Scientific classification
- Kingdom: Animalia
- Phylum: Chordata
- Class: Actinopterygii
- Division: Teleostei
- Order: Cypriniformes
- Family: Cyprinidae
- Subfamily: Smiliogastrinae
- Genus: Puntius
- Species: P. khohi
- Binomial name: Puntius khohi Dobriyal, R. Singh, Uniyal, H. K. Joshi, Phurailatpam & Bisht, 2004

= Puntius khohi =

- Authority: Dobriyal, R. Singh, Uniyal, H. K. Joshi, Phurailatpam & Bisht, 2004
- Conservation status: EN

Species of fish

Puntius khohi is a species of fish in the family Cyprinidae in Puntius genus. The species was discovered in 2004, named and described by Dobriyal, R. Singh, Uniyal, H. K. Joshi, Phurailatpam & Bisht, of Gharwhal University in Uttaranchal, India in 2004. The study and paper on Puntius khohi was published in the Journal of the Inland Fish Society the same year (2004). It was collected from a stream called "Sil Gad" which originates from the western slopes of Kalondanda southeast of Lansdowne in the foothills of the Himalayas.

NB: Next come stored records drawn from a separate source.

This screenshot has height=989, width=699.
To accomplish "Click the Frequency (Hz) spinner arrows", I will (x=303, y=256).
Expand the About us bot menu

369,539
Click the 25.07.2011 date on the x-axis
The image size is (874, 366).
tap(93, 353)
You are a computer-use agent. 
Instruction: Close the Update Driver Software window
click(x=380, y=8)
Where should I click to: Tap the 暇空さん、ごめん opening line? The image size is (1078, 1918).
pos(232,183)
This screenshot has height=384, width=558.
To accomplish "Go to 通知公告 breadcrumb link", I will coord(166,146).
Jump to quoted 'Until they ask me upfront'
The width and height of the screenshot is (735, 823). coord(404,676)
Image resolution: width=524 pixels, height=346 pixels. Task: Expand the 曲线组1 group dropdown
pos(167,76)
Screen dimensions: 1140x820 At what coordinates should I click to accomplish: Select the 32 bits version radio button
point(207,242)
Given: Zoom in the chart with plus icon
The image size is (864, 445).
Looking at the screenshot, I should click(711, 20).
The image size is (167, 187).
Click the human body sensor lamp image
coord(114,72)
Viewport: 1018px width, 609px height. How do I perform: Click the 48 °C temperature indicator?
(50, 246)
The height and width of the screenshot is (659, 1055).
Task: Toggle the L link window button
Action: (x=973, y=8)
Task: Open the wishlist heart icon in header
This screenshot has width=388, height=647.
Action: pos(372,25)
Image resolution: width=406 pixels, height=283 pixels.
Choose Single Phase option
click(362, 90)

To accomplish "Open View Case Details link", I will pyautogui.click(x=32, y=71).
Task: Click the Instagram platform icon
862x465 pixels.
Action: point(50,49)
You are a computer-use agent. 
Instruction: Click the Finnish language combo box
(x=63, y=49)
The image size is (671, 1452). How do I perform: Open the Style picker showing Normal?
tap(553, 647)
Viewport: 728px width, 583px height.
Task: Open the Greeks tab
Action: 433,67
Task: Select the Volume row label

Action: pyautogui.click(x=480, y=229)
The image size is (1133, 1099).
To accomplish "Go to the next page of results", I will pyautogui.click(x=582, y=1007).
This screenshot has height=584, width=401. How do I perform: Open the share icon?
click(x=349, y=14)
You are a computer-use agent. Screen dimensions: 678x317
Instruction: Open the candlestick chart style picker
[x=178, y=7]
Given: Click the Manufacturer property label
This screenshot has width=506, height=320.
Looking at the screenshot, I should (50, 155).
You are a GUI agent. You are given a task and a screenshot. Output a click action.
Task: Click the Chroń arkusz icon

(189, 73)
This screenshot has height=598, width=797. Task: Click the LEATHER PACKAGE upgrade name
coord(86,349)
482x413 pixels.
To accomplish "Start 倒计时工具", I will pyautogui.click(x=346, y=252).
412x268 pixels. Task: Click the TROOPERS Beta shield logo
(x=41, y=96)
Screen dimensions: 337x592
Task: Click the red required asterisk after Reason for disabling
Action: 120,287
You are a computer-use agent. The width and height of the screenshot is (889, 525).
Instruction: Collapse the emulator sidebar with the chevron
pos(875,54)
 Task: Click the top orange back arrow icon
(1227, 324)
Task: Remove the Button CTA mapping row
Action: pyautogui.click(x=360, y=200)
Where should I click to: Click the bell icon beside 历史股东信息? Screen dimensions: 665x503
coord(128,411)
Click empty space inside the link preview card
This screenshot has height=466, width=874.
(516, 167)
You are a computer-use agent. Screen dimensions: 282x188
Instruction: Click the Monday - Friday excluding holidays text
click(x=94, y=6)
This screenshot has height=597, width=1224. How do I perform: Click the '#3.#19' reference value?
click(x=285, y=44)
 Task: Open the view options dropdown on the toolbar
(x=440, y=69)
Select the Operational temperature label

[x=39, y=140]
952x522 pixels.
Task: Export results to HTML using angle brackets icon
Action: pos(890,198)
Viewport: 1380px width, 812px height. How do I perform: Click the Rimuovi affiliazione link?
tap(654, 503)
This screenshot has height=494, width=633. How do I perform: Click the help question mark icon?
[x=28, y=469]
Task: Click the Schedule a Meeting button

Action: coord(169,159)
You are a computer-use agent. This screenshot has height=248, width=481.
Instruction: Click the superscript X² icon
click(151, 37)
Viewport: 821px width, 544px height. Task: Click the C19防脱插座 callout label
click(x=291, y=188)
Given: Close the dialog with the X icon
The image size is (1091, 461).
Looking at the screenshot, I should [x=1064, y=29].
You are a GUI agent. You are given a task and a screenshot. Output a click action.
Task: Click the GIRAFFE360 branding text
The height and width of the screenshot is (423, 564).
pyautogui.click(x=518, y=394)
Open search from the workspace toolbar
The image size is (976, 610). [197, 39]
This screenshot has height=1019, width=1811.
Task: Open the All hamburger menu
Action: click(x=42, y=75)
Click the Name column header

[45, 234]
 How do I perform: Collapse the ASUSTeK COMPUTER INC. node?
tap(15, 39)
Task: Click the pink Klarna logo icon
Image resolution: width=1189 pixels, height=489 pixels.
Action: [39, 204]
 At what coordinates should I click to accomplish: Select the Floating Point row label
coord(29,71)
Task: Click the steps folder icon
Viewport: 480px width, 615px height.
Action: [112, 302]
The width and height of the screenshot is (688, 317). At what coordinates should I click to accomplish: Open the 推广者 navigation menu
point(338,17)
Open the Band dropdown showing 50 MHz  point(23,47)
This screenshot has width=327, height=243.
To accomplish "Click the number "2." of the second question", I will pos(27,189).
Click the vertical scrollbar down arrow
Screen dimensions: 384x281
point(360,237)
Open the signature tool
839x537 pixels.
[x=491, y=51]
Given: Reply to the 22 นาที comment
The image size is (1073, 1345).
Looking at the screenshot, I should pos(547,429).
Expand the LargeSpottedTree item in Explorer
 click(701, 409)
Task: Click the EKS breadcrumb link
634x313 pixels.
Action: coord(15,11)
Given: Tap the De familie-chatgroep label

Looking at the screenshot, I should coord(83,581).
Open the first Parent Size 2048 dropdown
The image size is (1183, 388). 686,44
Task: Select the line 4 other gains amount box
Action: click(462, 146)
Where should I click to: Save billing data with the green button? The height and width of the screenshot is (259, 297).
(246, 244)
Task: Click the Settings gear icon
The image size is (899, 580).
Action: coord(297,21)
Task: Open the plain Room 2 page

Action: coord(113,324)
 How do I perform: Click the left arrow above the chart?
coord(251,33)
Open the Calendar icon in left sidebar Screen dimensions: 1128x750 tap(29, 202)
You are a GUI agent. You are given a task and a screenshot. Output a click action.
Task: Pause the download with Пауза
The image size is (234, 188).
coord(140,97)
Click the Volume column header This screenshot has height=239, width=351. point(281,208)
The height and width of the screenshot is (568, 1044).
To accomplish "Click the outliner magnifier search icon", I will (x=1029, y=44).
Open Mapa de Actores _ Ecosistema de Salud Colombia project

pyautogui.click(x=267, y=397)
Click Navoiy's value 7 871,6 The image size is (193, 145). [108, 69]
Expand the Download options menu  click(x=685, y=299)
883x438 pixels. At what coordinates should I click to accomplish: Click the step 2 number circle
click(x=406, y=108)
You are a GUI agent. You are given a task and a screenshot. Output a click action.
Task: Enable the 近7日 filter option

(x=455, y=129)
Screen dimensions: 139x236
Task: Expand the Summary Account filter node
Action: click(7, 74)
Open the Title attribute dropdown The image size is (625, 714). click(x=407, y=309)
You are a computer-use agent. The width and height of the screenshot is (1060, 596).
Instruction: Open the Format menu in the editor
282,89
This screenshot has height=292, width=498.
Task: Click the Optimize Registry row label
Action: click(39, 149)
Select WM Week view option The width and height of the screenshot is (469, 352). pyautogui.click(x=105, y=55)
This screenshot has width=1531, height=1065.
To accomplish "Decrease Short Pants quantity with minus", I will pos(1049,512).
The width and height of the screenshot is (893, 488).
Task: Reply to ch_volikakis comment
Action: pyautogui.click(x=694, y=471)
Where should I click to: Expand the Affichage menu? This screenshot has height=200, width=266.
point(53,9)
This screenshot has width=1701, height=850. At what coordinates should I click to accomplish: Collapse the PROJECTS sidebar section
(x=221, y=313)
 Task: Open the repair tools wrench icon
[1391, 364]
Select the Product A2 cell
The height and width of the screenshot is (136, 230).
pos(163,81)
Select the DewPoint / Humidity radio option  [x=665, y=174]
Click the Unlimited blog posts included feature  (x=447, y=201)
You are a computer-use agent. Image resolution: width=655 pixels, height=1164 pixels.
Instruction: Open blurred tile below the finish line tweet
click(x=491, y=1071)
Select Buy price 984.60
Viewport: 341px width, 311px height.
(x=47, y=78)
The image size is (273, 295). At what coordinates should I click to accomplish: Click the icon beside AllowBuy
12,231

The specific name khohi refers to the river in which the Sil Gad stream joins.

==Distribution==
Puntius khohi is so far known only from Sil Gad stream it has its origin in the foothills of the Himalayas. There is a good chance of finding them in Khoh River as Sil Gad stream joins the Khoh river at Uttarakhand's Pauri district.

==Description==
The holotype HNBGUCP/Zool - 2004A was found in the Sil Gad stream in the high altitude area of Uttharanchal, in India. Puntius khohi differs from the rest of the Puntius species by many features. Unique features of this fish are one black spot on the caudal peduncle close to the base of caudal fin, a little black spot is present behind the operculum, a black shade can be found behind the operculum, another black spot under the dorsal fin which extent to the base of caudal fin, compared to other species the body depth is less than the head length which is the reverse in other species, dorsal fin is located close to the snout than the base of caudal fin, lateral line is complete and is little concave in nature, and a light color band is found above to the lateral line paralleled.

===Color===
Live fish is colored silvery with black markings on the lateral line scales and the lateral line is complete and is little concave with 28 scales and a light band above the lateral line. black markings are present in caudal peduncle, operculum and dorsal fin is black in shade.

==Threats==
The biodiversity of the river in which P. khohi is present is threatened by illegal fishing using poison.